PORTABEL is proud to present Lori Talcott with the exhibition SIMILITUDES. Opening this Saturday, the exhibition features a new body of work, framed by the intimate and historic gallery space in Kirkeristen, Oslo.

Jewelers have long assumed the role of confidant and healer. Similitudes draws on this tradition, as well as the theory of Sympathetic Magic– the belief that once connected, an indelible tether remains that binds people, places, and objects across time and distance. Homeopathic practices stem from the Latin homeo, “same,” and pathos, meaning, “to suffer or feel emotion." It evokes the associative mode of thinking—meaning made through metaphor and similarities—which anchors this work. Like cures like. All healing can be found in the wound.

In the medieval period, the boundaries between material and immaterial were fluid, words and memories were thought of as objects, digested by, and residing in, the body. They had physical properties as well– texture and dimension. The pieces in “Similitudes” are made from an apothecary of materials– all considered to be intrinsically powerful. They are physical incantations made to protect, as well as cure and repair. The letter “A” was considered a powerful amulet, with the capacity to protect its wearer from both physical and metaphysical harm. It stood for the Latin phrase “Amor Vincit Omnia” (Love Conquers All Things), and the first letter of the invocation “Ave Maria” – an appeal to the divine for protection.  The Darkness that binds much of the work in Similitudes is a space of in-betweenness. It is a space of potential and generativity. These objects serve as a companion, and as consolation in these spaces of darkness and of unknowing.

Lori Talcott (1959) is a Seattle-based visual artist, the fifth generation in a family of watchmakers and jewelers. Through the format of jewelry, her work and research engage with contemporary theories on magic, the agency of objects, and the nexus of language and matter. Her performance projects explore the role of jewelry as a rhetorical device, and in this capacity, how it functions as an agent in rituals that negotiate social, temporal, and spiritual boundaries.

After her undergraduate studies in art history at Lund University and Washington State University (BA) and metal design at University of Washington (BFA), Talcott worked as an apprentice to a master silversmith in Norway.
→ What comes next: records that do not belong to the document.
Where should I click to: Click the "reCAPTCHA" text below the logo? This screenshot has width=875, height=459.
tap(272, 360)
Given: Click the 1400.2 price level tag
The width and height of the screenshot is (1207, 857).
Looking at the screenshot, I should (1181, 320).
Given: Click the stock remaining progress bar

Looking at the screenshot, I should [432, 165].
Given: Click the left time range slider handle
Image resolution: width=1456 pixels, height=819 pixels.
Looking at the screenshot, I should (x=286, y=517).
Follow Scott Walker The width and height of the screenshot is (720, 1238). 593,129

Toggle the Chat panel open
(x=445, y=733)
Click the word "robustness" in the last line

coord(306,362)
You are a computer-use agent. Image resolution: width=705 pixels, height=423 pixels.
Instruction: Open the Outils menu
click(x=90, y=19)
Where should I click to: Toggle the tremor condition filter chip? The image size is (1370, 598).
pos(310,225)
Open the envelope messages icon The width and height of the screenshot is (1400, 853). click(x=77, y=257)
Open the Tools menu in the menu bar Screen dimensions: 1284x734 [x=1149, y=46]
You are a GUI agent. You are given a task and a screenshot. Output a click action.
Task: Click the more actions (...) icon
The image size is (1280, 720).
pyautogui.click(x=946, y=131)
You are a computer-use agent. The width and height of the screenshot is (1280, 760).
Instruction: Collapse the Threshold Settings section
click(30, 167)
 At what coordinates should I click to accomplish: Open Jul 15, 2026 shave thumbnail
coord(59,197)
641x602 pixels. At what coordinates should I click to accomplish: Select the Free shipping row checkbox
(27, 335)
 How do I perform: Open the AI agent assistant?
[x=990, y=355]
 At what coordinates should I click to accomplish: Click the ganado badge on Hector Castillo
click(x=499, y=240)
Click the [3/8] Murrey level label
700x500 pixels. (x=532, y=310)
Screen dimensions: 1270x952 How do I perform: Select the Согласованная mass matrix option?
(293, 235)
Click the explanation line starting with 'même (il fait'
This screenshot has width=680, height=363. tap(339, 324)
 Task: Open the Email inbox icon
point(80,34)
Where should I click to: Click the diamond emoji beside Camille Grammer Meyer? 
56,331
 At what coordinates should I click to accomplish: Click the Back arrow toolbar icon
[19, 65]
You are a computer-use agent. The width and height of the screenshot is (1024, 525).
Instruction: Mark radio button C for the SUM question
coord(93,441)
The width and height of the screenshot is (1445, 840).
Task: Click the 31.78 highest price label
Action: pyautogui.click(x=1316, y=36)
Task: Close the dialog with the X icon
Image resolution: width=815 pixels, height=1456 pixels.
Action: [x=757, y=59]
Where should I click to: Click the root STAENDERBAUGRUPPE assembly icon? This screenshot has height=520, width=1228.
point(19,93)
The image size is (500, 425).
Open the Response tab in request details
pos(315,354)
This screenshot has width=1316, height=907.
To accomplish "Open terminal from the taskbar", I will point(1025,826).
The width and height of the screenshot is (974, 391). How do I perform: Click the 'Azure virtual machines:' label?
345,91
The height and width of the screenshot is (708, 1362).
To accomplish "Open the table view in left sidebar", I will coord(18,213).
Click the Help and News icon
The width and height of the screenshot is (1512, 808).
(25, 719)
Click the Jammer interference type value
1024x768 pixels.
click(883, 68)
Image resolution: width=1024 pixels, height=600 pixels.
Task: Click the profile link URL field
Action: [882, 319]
She later completed her graduate work in visual arts at Vermont College of Fine Arts (MFA). Talcott has received two Washington State Artist Trust Fellowships and an Arts Fellowship from the American-Scandinavian Foundation. Her work is in numerous private and public collections, including the permanent collections of the Smithsonian American Art Museum and Renwick Gallery. Talcott is a frequent visiting artist and critic in the United States and Europe, and for the past ten years she has held the position of Guest Lecturer in the graduate program at Rhode Island School of Design. She is currently a visiting professor at University of South-Eastern Norway.